B - May 16, 2013 - Temporary placement of UR-144, XLR11 and AKB48 into Schedule I of the CSA (78 FR 28735)

* Data obtained from supplemental material for DEA's Final Order for Temporary Placement of Four Synthetic Cannabinoids Into Schedule I (79 FR 7577, February 10, 2014)

† 12013 Q3 and Q4 NFLIS Data not complete

NFLIS – National Forensic Laboratory Information System

After the introduction of SC-containing products to the US marketplace in 2009, the predominantly circulating SC compounds were former research chemicals, such as aminoalkylindoles (JWH compounds developed by John W. Huffman at Clemson University in the 1990s) and cyclohexylphenols (CP compounds developed and patented by Pfizer). The first DEA scheduling of five SCs (JWH-018; −073; −20; CP 47,497; and 47,498c8) occurred in March 2011. Subsequently, in the face of a growing epidemic of SC misuse and abuse, the Synthetic Drug Abuse Prevention Act signed on July 9, 2012 listed 15 SCs as well as a number of other designer drugs, including two synthetic cathinones (also known as “bath salts”) and nine phenylethylamine hallucinogens.

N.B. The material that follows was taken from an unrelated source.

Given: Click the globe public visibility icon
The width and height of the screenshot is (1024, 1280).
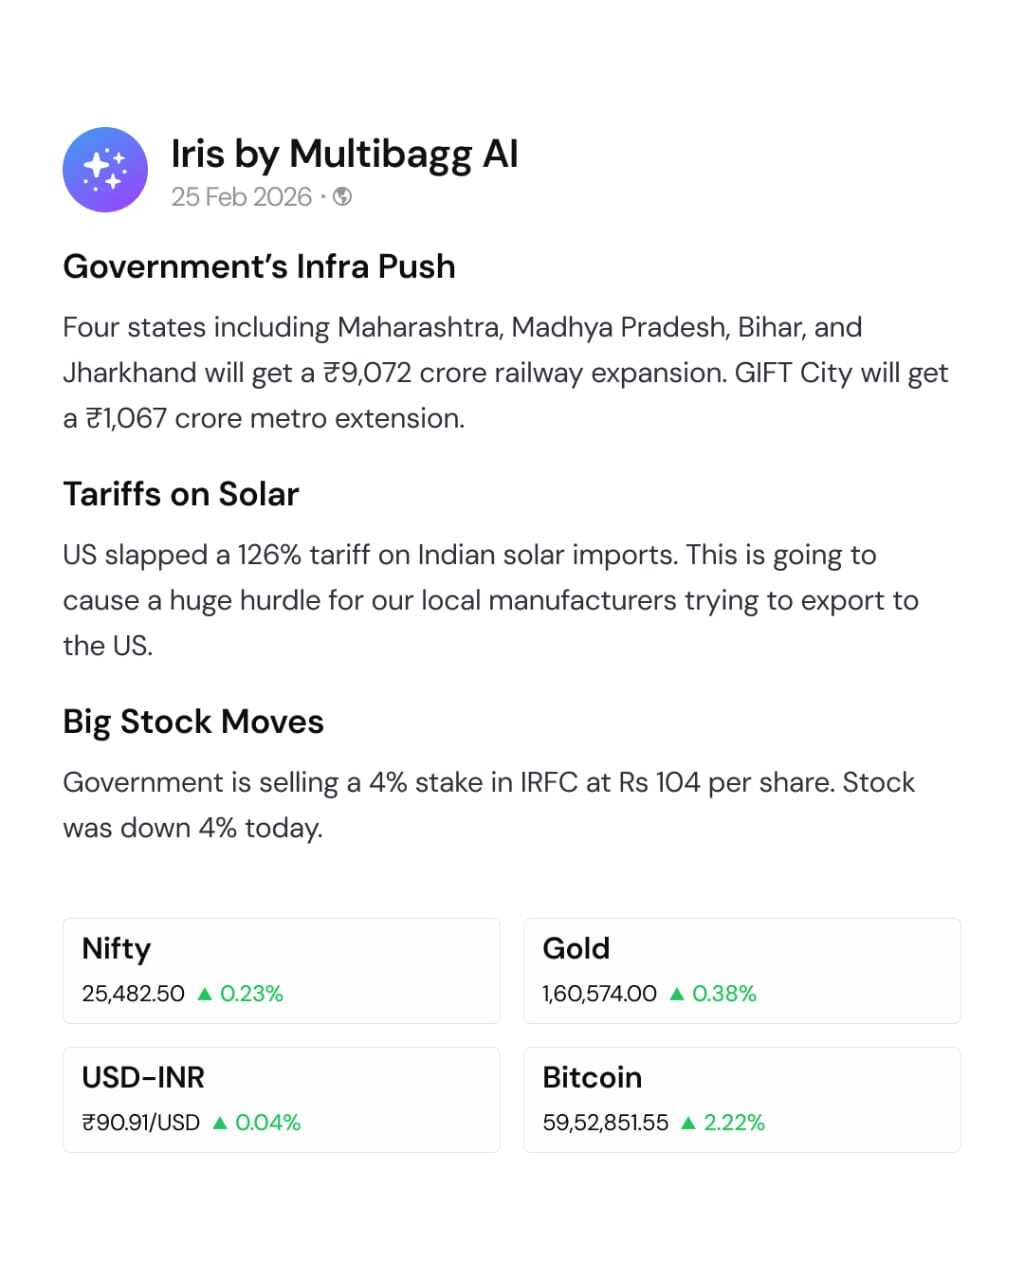Looking at the screenshot, I should pyautogui.click(x=342, y=197).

In early 2012, the National Forensic Laboratory Information System (NFLIS) reported a new generation of SC compounds, the tetramethylcyclopropyl ketone indoles and indazoles, UR-144, XLR-11 (5F-UR-144), and AKB-48, which were detected in SC-containing products analyzed by state, local, and federal laboratories. NFLIS-combined seizure data for all three compounds demonstrated 5643 positive findings for these SCs in the third quarter of 2012 (26). Thus, our previous investigation of an outbreak of AKI associated with XLR-11 occurred when XLR-11 was the predominantly circulating SC in the market. In May 2013, the DEA temporarily scheduled UR-144, XLR-11 (5F-UR-144), and AKB-48. Within the various components of the scheduling action, DEA cited the nationwide reports of AKI associated with XLR-11 as evidence of a public health threat, demonstrating the value public health investigations may bring to regulatory and enforcement efforts during this rapidly evolving SC epidemic.

The information compiled during the investigation of the Brunswick outbreak, and the similar outbreak of delirium associated with the same compound reported in Colorado, aided the DEA in its temporary scheduling of ADB-PINACA and three other SCs on February 10, 2014 (79 FR 7577).

Footnotes

Disclaimer for Drs. Schwartz and Edison: The findings and conclusions in this report are those of the authors and do not necessarily represent the views of the Centers for Disease Control and Prevention or the Agency for Toxic Substances and Disease Registry.

Disclaimer for Dr. Trecki: The views expressed herein are those of the authors and do not necessarily represent the views of the Drug Enforcement Administration, the United States Department of Justice, or any officer or entity of the United States.